Evangelho (Mt 4,12-23): Quando soube que João tinha sido preso, Jesus retirou-se para a Galileia. Deixou Nazaré e foi morar em Cafarnaum, às margens do mar da Galileia, no território de Zabulon e de Neftali, para cumprir-se o que foi dito pelo profeta Isaías: «Terra de Zabulon, terra de Neftali, caminho do mar, região além do Jordão, Galileia, entregue às nações pagãs! O povo que ficava nas trevas viu uma grande luz, para os habitantes da região sombria da morte uma luz surgiu». Daí em diante, Jesus começou a anunciar:«Convertei-vos, pois o Reino dos Céus está próximo».

Caminhando à beira do mar da Galileia, Jesus viu dois irmãos: Simão, chamado Pedro, e seu irmão André. Estavam jogando as redes ao mar, pois eram pescadores. Jesus disse-lhes: «Segui-me, e eu farei de vós pescadores de homens». Eles, imediatamente, deixaram as redes e o seguiram. Prosseguindo adiante, viu outros dois irmãos: Tiago, filho de Zebedeu, e seu irmão João. Estavam no barco, com seu pai Zebedeu, consertando as redes. Ele os chamou. Deixando imediatamente o barco e o pai, eles o seguiram. Jesus percorria toda a Galileia, ensinando nas sinagogas, anunciando a Boa Nova do Reino e curando toda espécie de doença e enfermidade do povo.

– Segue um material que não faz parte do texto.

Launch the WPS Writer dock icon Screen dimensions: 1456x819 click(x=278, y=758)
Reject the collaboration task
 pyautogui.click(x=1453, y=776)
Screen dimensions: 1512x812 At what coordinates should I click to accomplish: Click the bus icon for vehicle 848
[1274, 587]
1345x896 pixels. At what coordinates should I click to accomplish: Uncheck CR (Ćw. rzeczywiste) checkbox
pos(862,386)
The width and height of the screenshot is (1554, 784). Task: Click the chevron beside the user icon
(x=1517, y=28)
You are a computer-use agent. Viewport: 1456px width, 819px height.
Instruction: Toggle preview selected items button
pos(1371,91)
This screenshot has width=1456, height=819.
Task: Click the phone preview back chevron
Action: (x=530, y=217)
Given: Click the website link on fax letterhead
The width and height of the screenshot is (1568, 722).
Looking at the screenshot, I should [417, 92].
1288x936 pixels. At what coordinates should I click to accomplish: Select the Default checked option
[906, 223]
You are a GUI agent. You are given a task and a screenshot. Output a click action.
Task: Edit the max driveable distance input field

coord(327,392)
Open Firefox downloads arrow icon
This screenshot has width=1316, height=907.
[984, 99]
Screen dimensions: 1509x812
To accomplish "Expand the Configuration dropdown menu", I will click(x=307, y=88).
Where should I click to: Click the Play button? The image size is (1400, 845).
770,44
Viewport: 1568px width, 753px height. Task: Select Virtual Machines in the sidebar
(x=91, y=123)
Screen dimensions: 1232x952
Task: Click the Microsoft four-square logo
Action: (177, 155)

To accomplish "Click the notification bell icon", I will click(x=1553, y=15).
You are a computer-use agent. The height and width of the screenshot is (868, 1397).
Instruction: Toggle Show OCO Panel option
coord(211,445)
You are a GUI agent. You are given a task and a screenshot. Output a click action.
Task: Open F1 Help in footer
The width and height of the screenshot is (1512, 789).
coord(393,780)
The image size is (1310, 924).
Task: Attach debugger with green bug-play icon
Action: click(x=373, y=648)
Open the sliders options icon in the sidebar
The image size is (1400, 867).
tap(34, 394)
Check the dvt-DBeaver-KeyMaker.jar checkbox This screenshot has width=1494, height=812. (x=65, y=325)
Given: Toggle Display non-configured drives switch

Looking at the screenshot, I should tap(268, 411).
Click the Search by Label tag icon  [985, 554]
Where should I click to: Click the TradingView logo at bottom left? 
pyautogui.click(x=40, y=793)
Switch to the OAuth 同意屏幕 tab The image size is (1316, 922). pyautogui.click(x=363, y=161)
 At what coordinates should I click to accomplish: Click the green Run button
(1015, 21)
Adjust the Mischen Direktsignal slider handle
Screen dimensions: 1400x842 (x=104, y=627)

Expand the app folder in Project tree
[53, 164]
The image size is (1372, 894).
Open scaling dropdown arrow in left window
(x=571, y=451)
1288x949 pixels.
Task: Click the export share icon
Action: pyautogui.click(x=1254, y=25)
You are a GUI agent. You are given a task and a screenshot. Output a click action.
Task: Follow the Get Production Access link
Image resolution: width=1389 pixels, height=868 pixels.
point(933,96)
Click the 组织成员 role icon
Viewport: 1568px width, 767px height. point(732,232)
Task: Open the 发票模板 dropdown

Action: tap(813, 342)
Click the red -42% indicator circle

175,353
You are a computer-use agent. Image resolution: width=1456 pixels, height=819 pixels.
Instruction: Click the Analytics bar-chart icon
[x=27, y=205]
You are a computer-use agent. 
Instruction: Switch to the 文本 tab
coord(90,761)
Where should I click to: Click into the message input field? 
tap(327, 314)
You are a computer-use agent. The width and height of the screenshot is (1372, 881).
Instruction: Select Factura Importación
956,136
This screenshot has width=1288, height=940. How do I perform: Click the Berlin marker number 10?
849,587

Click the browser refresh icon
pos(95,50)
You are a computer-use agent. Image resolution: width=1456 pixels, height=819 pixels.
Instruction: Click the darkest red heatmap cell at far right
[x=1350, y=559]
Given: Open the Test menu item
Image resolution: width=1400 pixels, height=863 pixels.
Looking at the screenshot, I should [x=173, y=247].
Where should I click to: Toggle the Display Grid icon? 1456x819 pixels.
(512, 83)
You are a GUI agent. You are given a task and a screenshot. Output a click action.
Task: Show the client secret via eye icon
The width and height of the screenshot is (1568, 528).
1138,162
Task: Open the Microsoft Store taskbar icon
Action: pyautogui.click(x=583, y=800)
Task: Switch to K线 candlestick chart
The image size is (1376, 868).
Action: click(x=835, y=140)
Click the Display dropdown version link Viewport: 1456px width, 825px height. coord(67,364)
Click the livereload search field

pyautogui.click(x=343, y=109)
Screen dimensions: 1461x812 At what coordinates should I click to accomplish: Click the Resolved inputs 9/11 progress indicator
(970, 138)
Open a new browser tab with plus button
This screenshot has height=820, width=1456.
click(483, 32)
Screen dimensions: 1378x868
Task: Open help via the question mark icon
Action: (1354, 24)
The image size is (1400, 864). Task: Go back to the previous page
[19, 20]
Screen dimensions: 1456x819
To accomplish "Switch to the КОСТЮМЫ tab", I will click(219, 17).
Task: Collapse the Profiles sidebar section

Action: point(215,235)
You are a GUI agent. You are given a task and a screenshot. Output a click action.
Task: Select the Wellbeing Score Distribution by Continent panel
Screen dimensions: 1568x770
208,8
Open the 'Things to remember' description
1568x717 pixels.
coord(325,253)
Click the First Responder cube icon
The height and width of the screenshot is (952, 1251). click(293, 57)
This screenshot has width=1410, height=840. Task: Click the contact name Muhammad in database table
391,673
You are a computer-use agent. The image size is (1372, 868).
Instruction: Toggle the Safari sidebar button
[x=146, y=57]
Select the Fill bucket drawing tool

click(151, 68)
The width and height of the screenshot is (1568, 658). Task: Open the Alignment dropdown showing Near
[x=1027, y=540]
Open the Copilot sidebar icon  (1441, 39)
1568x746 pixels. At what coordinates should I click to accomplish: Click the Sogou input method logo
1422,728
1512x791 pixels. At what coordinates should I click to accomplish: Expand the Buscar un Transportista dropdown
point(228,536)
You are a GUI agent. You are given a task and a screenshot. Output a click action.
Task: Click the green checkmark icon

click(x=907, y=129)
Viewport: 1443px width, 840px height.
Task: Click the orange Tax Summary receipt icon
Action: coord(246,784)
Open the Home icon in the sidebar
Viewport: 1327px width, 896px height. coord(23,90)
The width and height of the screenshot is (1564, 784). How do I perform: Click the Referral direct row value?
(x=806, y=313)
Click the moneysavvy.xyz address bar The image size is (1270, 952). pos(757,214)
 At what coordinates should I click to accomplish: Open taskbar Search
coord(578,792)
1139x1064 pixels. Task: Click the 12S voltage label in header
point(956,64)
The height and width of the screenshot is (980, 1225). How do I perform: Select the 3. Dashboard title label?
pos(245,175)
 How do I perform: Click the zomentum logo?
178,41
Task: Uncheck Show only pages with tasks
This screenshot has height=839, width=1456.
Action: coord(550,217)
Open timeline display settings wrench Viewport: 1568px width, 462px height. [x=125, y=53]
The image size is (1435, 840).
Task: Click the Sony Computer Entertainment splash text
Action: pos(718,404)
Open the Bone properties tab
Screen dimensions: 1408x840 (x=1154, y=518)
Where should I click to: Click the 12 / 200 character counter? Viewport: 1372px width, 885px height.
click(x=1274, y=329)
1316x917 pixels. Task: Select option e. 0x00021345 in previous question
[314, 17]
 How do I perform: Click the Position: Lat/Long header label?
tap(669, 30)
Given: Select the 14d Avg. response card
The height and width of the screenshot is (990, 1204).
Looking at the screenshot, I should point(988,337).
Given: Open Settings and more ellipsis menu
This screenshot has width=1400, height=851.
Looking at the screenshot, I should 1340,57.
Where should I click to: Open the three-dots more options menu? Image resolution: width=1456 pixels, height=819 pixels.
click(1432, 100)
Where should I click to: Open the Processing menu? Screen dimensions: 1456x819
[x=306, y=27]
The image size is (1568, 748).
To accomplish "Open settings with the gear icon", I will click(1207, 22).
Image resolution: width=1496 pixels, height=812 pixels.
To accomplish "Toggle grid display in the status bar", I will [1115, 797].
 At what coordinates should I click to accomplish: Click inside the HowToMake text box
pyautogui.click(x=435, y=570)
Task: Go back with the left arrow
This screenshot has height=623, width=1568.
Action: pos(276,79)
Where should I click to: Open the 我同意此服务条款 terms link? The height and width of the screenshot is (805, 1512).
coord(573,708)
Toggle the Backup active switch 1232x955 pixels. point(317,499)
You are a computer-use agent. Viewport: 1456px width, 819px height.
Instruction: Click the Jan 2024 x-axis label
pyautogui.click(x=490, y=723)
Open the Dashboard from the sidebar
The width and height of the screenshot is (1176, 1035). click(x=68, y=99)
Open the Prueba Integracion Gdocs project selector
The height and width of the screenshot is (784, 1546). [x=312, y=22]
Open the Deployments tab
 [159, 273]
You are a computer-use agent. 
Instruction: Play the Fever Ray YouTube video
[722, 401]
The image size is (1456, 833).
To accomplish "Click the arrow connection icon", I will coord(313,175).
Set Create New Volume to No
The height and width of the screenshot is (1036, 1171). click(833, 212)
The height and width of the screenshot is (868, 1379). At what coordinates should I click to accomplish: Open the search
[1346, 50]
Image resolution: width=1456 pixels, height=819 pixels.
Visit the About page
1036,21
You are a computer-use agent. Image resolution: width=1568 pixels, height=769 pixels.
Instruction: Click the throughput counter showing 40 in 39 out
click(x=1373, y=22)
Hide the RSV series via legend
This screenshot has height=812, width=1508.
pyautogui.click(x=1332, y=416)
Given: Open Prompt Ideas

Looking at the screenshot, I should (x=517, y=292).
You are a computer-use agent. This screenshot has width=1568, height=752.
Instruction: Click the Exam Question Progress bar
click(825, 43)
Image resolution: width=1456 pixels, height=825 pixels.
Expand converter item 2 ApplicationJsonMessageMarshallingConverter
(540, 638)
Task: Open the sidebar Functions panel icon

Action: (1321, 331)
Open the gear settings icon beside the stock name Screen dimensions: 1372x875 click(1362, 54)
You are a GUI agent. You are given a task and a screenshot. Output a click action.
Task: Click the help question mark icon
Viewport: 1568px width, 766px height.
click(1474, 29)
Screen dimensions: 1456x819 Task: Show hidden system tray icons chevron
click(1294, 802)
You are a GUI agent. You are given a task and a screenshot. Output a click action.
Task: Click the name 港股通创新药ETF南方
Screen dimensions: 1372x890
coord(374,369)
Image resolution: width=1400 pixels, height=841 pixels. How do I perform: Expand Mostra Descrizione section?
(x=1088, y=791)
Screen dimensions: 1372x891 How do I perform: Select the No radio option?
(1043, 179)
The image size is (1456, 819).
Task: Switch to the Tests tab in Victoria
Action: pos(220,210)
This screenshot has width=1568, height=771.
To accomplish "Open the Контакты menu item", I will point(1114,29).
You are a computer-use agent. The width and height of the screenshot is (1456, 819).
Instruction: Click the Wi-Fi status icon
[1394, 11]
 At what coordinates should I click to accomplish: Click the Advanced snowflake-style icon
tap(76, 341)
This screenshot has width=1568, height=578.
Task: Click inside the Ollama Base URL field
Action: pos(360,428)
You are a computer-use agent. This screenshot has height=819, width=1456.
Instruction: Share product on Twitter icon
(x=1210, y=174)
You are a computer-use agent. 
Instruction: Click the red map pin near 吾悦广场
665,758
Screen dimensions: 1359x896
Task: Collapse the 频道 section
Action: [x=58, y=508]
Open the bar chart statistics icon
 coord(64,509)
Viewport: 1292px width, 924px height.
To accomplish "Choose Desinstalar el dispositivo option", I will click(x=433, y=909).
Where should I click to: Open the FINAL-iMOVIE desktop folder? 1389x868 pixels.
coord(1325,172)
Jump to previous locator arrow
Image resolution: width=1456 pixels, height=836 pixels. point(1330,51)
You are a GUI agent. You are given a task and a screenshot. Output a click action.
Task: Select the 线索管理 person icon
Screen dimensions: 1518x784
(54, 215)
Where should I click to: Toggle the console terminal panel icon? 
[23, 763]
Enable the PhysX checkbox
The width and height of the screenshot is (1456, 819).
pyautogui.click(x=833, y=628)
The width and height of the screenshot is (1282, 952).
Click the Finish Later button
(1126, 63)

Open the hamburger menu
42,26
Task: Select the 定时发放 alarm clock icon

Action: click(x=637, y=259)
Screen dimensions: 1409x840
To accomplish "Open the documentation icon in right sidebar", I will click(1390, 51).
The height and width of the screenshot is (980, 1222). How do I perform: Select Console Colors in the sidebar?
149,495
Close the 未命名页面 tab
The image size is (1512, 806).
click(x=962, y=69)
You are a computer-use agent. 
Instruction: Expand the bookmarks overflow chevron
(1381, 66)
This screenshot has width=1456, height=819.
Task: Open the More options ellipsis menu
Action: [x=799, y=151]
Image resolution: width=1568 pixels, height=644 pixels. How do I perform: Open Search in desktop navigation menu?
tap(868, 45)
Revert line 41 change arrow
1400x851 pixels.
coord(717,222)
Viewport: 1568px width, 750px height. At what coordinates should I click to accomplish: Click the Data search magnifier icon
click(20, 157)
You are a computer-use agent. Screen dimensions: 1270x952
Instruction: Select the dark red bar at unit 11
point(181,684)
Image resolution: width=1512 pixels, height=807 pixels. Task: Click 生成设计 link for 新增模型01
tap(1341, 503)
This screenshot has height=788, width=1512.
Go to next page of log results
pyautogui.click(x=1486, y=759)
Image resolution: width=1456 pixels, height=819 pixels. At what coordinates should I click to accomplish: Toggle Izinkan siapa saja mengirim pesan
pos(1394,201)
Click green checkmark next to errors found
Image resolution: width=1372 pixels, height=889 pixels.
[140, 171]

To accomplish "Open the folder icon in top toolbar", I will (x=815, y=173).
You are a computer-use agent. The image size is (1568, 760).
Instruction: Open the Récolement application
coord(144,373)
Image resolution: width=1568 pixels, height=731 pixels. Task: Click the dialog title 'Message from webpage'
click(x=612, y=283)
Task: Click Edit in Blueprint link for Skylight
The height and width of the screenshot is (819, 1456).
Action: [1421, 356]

Comentário: Rev. D. Josep RIBOT i Margarit (Tarragona, Espanha)

Jesus percorria toda a Galileia

Hoje, Jesus dá-nos uma lição de “santa prudência”, perfeitamente compatível com a audácia e a valentia. Efetivamente, Ele —que não tem medo em proclamar a verdade— decide se retirar, ao conhecer que —como já o tinham feito com João Batista— seus inimigos querem lhe matar: «Sai daqui, porque Herodes quer te matar» (Lc 13,31). —Se aquele que passou fazendo o bem, os seus detratores tentaram lhe danar, não se estranhe que também você sofra persecuções, como nos anunciou o Senhor.

«Quando soube que João tinha sido preso, Jesus retirou-se para a Galileia» (Mt 4,12). Seria imprudente desafiar os perigos sem um motivo proporcionado. Apenas na oração discernimos quando o silêncio ou inatividade —deixar passar o tempo— são sintomas de sabedoria, ou de covardia e falta de fortaleça. A paciência, ciência da paz, ajuda a decidir com serenidade nos momentos difíceis, se não perdemos a visão sobrenatural.

«Jesus percorria toda a Galileia, ensinando nas sinagogas, anunciando a Boa Nova do Reino e curando toda espécie de doença e enfermidade do povo» (Mt 4,23). Nem as ameaças, nem o medo ao que dirão ou as possíveis críticas podem nos retrair de fazer o bem. Aqueles que estamos chamados a sermos sal e luz, operadores do bem e da verdade, não podemos ceder diante a chantagem da ameaça, que tantas vezes não passará de ser um perigo hipotético ou meramente verbal.

Decididos, audazes, sem procurar desculpas para postergar a ação apostólica para “depois”. Dizem que «o “depois” é o advérbio dos vencidos». Por isso, São Josemaria recomendava, «uma receita eficaz para seu espírito apostólico: Planos concretos, não de sábado a sábado, senão de hoje para amanhã (...)».

Cumprir a vontade de Deus, ser justos em qualquer ambiente e, seguir o ditame da consciência bem formada exige uma fortaleça que devemos de pedir para todos, porque o perigo da covardia é grande. Peçamos a nossa Mãe do Céu que nos ajude a cumprir sempre e, em tudo a vontade de Deus, imitando sua fortaleça ao pé da Cruz.